#### SUPPLIED TEXT:
....
Calculate pairwise string similarity — simi_ptn

The function calculates pairwise similarity based on Levenshtein edit distance for columns "title_norm" and "abstract_norm" between records within the same group after partitioning. Range of similarity is [0, 1]. Similarity == 1 means 100% identical while Similarity == 0 means completely different.

Usage

simi_ptn_pair(df, partition_by = "first_two_letters_first_author_last_name")

Arguments

df

A data frame with bibliographic information that has gone through text normalization. df must have the following columns c("title_norm", "abstract_norm").

partition_by

Quoted name of the column by which to partition the rows. Defaults to "first_two_letters_first_author_last_name". Can be FALSE if prefer not to partition, in which case all records are compared against all others.
....
#### REQUIREMENT A:
Based on the simi_ptn documentation, does each statement hold? (i) Similarity is computed on the "title_norm" and "abstract_norm" columns. (ii) A similarity of 0 means two records are identical. (iii) Setting partition_by to FALSE compares every record against all others. Answer yes or no for each, quoting the deciding words.
#### REQUIREMENT B:
Carry on the simi_ptn documentation from the end of its partition_by description, keeping its style and format.

[Records excerpted from a collection]
....
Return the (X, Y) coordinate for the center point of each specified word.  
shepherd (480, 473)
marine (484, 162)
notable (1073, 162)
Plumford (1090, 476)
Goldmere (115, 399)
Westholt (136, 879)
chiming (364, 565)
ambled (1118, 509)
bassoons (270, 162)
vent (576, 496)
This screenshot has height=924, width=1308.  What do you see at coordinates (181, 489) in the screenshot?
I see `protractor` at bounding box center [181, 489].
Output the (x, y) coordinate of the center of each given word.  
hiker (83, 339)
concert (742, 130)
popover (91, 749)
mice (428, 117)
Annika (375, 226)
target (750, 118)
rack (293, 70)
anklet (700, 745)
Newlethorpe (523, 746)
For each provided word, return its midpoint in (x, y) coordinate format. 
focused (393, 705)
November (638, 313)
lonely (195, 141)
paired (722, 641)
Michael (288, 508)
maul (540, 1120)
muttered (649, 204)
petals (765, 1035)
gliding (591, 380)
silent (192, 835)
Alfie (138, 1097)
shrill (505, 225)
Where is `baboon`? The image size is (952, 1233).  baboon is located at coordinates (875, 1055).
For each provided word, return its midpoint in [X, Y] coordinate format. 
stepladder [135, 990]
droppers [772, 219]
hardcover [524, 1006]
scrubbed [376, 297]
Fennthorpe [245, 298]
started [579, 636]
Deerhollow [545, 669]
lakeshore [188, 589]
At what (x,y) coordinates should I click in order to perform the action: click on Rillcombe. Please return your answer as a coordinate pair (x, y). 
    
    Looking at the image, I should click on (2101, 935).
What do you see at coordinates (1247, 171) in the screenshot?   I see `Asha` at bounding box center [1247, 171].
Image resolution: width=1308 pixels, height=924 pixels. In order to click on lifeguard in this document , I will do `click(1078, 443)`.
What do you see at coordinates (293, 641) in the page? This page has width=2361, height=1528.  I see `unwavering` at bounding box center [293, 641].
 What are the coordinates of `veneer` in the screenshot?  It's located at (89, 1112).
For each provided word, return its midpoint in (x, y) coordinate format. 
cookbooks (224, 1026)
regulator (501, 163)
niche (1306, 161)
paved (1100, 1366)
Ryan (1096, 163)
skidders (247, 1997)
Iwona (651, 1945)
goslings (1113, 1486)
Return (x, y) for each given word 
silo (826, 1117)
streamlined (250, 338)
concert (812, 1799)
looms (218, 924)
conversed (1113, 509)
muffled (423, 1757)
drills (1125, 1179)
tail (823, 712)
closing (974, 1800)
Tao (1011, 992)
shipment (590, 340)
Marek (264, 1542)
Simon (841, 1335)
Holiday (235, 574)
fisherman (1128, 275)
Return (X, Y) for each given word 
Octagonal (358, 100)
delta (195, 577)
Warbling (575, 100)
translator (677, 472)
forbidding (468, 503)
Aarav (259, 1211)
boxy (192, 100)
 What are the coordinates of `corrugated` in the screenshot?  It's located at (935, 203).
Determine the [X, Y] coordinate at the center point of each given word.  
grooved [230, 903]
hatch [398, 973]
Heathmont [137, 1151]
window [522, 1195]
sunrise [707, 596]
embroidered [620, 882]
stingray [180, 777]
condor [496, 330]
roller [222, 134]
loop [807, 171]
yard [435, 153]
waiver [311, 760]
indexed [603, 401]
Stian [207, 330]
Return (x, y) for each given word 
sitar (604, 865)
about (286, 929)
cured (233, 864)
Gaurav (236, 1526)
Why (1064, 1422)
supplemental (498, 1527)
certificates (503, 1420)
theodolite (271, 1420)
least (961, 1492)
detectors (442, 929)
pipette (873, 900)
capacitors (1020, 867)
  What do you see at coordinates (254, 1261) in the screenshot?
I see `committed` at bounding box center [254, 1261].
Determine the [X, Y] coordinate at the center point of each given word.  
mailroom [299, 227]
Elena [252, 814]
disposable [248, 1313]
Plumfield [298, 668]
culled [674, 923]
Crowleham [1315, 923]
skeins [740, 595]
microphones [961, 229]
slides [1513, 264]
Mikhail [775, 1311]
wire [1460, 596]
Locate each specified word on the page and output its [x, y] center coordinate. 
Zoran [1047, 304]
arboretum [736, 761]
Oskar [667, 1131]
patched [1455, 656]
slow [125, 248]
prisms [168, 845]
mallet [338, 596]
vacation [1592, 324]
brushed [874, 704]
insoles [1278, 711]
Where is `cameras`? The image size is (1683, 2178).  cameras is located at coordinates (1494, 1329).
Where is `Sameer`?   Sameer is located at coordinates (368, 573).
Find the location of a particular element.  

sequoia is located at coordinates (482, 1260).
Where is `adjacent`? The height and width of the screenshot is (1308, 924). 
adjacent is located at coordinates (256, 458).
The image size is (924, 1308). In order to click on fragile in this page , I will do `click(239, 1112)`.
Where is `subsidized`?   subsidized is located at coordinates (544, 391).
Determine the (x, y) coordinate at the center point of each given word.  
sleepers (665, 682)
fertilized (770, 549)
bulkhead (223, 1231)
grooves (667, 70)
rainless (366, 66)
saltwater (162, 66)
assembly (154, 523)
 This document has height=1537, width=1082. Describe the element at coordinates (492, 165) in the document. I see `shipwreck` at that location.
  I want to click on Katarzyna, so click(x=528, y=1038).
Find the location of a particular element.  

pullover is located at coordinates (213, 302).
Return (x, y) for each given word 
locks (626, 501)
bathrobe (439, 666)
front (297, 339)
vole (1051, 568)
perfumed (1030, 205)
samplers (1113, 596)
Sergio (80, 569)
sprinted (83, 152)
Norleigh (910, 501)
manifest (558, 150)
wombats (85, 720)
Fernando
....
#### FINAL RESULT A:
(i) Yes: "calculates pairwise similarity based on Levenshtein edit distance for columns "title_norm" and "abstract_norm""
(ii) No: "Similarity == 0 means completely different."
(iii) Yes: "Can be FALSE if prefer not to partition, in which case all records are compared against all others."

#### FINAL RESULT B:
Besides the default, "year" is another popular partitioning parameter. We recommend the default method if papers in your dataset are not evenly distributed across years. For instance, if most papers are recent, the dafault method will be much more efficient than "year". Additionally, with the prevalence of preprints, partitioning by "year" becomes less accurate.

In addition, you can also construct a custom "partition" column.

Value

Two list of data frames: (1) A list of data frames containing the partitioned df; (2) A list of data frames with string similarity results for "title_norm" and "abstract_norm".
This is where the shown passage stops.